COVINGTON, Ky. — Anyone driving down 4th Street in Covington will notice the construction equipment and sounds of demolition as the former IRS site turns into the city's largest-ever public project.
“Being able to see that ... it gives you cold chills really because you know what’s to come,” said Tom West, Covington’s economic development director. “And this is the first step to getting there.”
The Kentucky Economic Development Finance Authority and the city are set to execute a tax incentive agreement for up to $45.5 million. The state TIF would be the city’s first.
“What that says is that within the certain boundaries of the district, you have a benchmark year, and then anything above the taxes generated above the benchmark, an increment/percentage of that goes into the district,” West said.
Some of the costs to build the horizontal infrastructure (roads, sewer, utilities, parking facilities) would be covered by the tax incentive agreement. In return over a 30-year period, 60% of income tax collected in the district, 60% of sales tax generated in the district and 6% of property tax generated in the district would come back to the city to pay off bonds needed to fund the project.

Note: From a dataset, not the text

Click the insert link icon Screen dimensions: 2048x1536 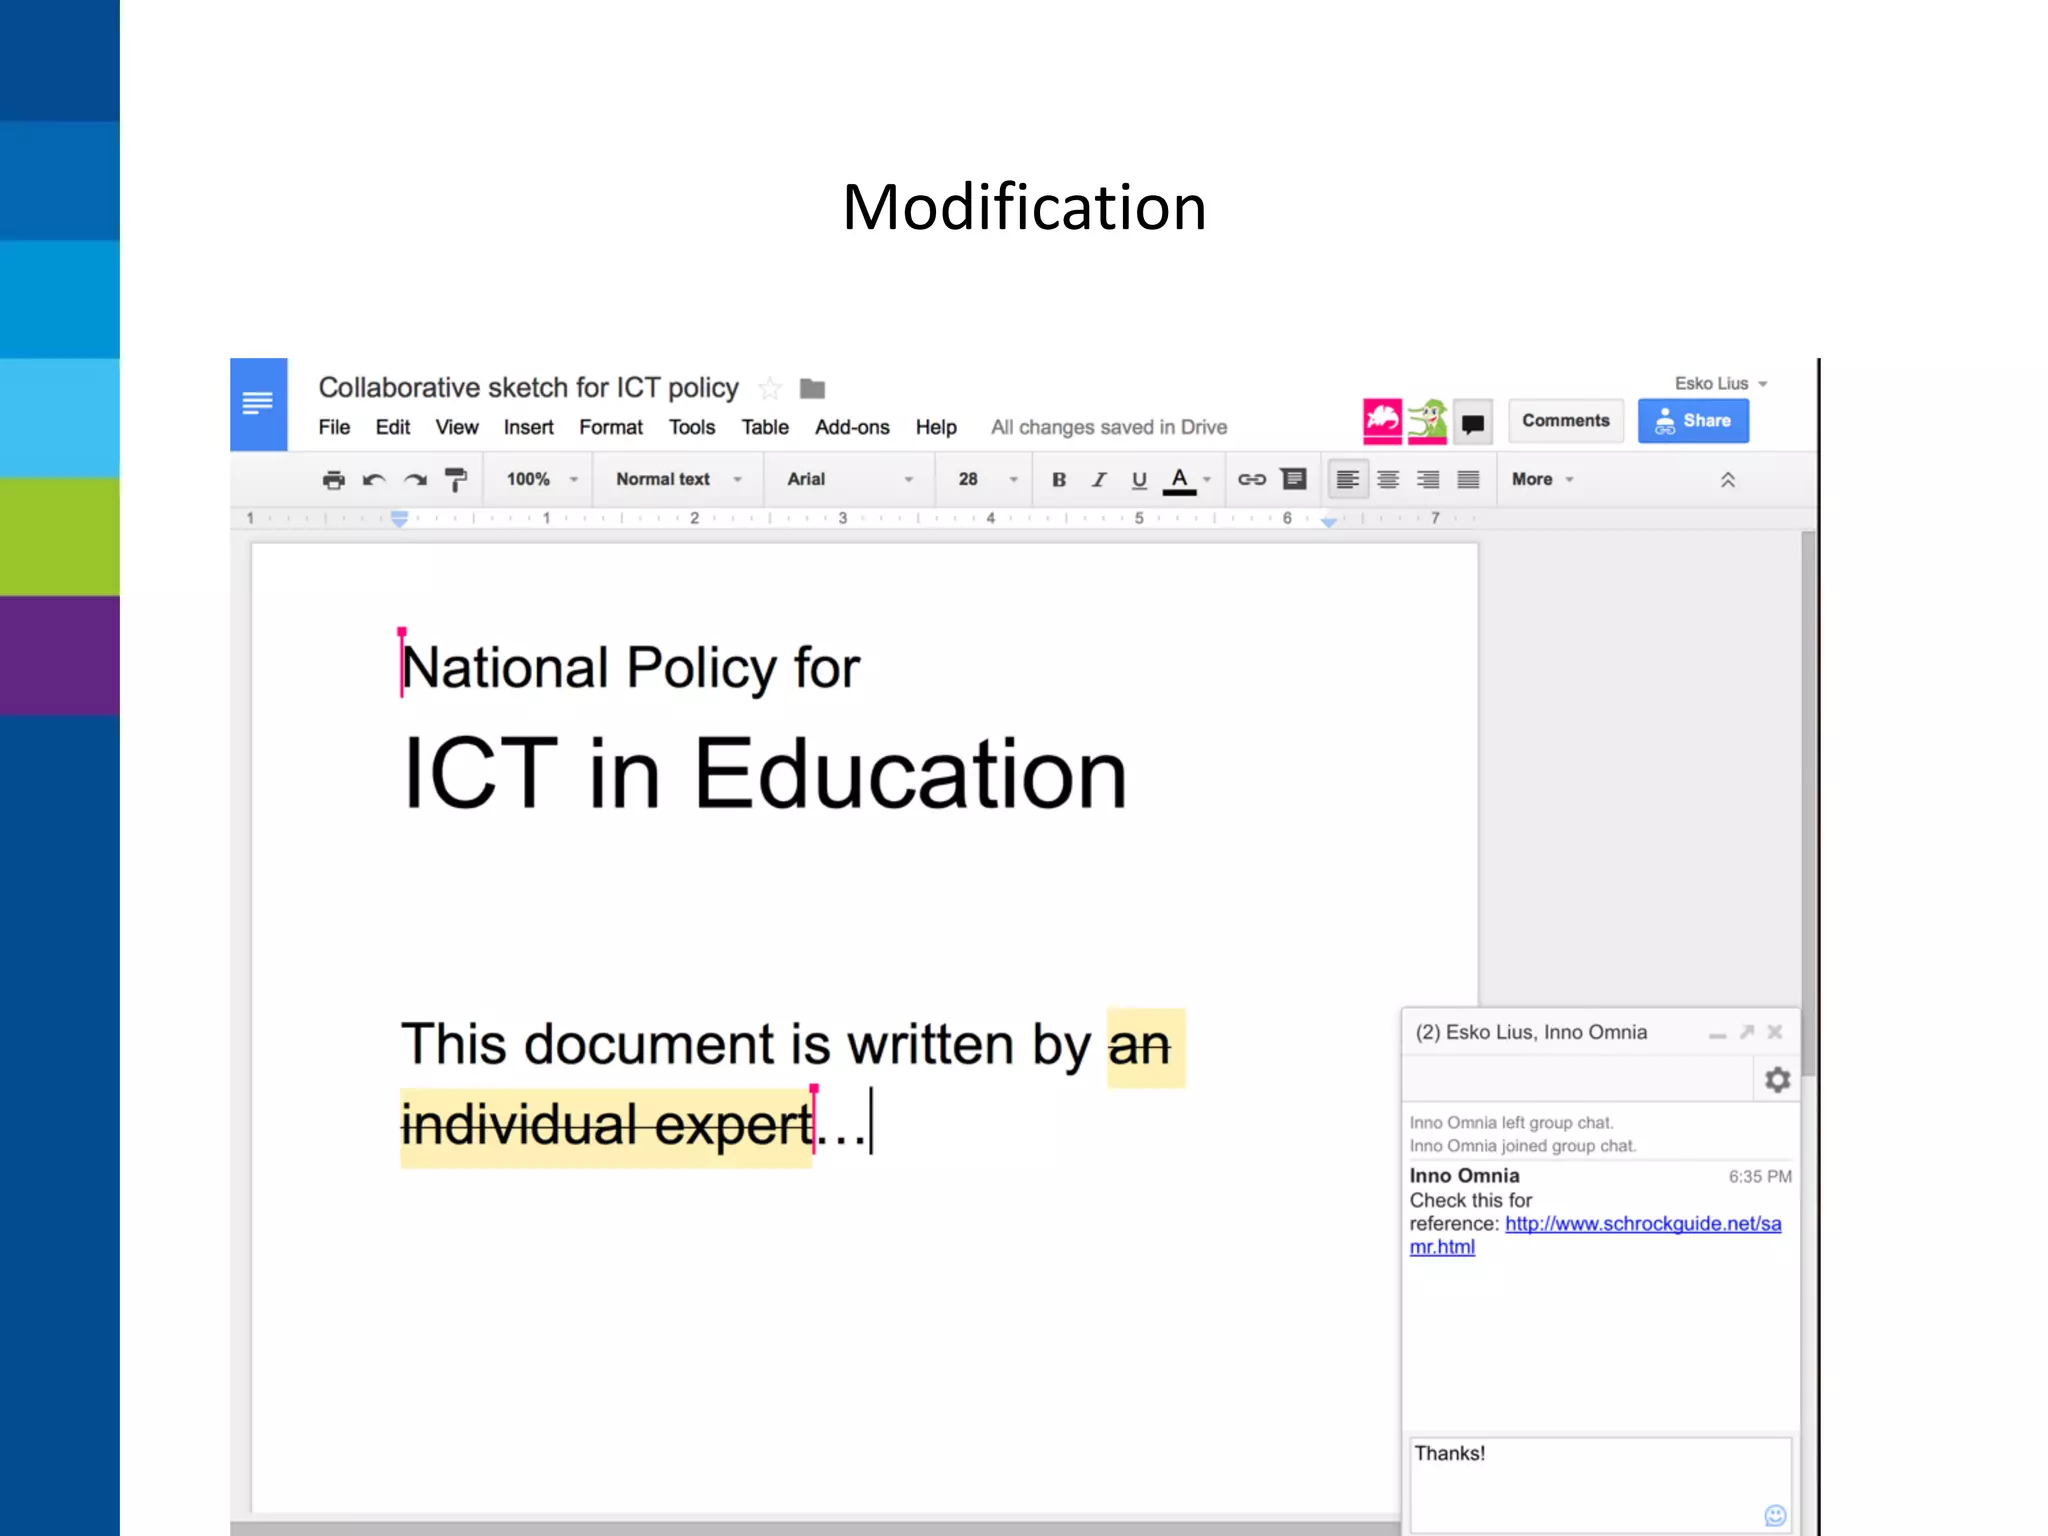coord(1251,480)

“We have to build the horizontal infrastructure before we get the vertical development going," West said. "We’ll incur debt. Whether that’s through bonds or other means. We’ll pay debt service for quite a while. This will help us retire the debt service on the infrastructure."

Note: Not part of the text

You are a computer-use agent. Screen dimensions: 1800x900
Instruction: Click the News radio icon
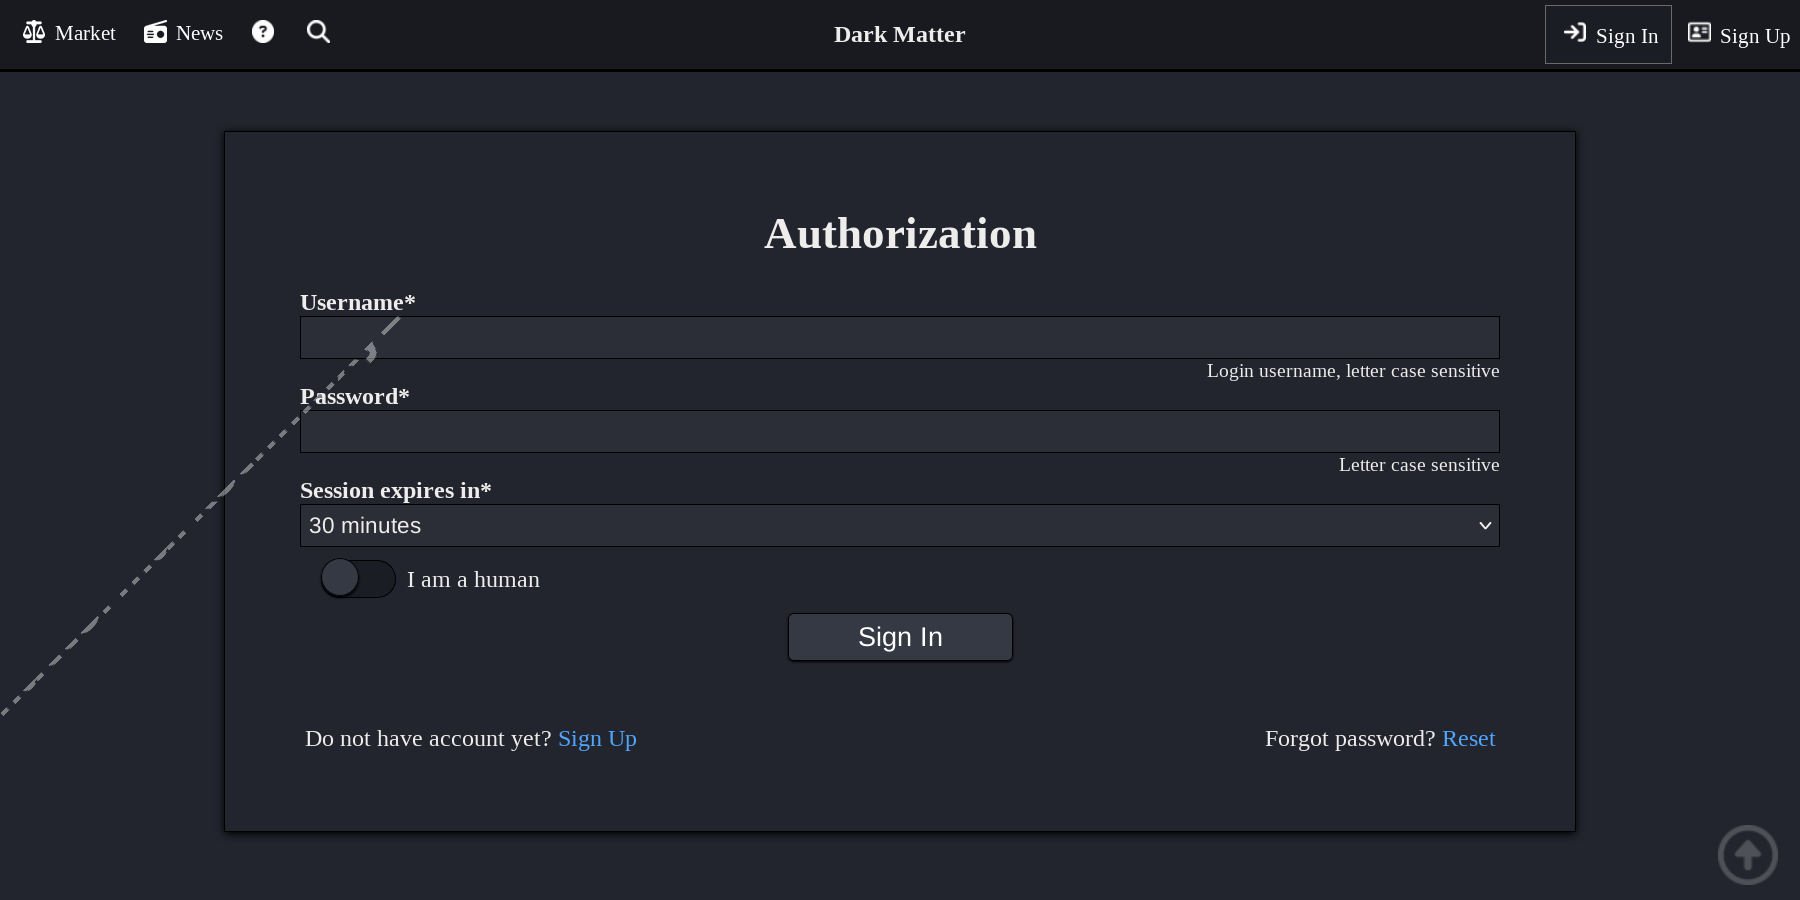(153, 31)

At the former IRS site, it’s full steam ahead.
“It says this is real now. The building is going away by the end of September — it should be completely gone,” Covington Mayor Joe Meyer said. “The people are becoming much more alert to the reality of this.”
The master plan shows 200,000 square feet of new office space, 177 new hotel rooms, nearly 90,000 square feet of retail, 348 residential units, and a 110,000 square foot convention center expansion.

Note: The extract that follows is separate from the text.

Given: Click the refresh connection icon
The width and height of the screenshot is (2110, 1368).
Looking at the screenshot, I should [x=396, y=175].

Demolition is set to finish by the end of August, and the site should be returned to the city by late September. From there, engineering firms will be hired to begin work on the horizontal infrastructure.
“The remarkable part of this is the way we’re going to approach the city to the river," Meyer said. "Overcome the barrier of the flood wall. Fourth Street and the top of the flood wall are at the same elevation. When we run Russell Street from 4th down to 2nd, we’ll take it to the top of the flood wall so folks can get up and reconnect to the river without having the barrier."
City leaders said the project will have several developers.
“Different ideas, different developers, and creating again the part of Covington we love that was created by individuals,” West said.
The Kentucky Economic Development Finance Authority is expected to vote for final approval on the tax incentive agreement on May 26.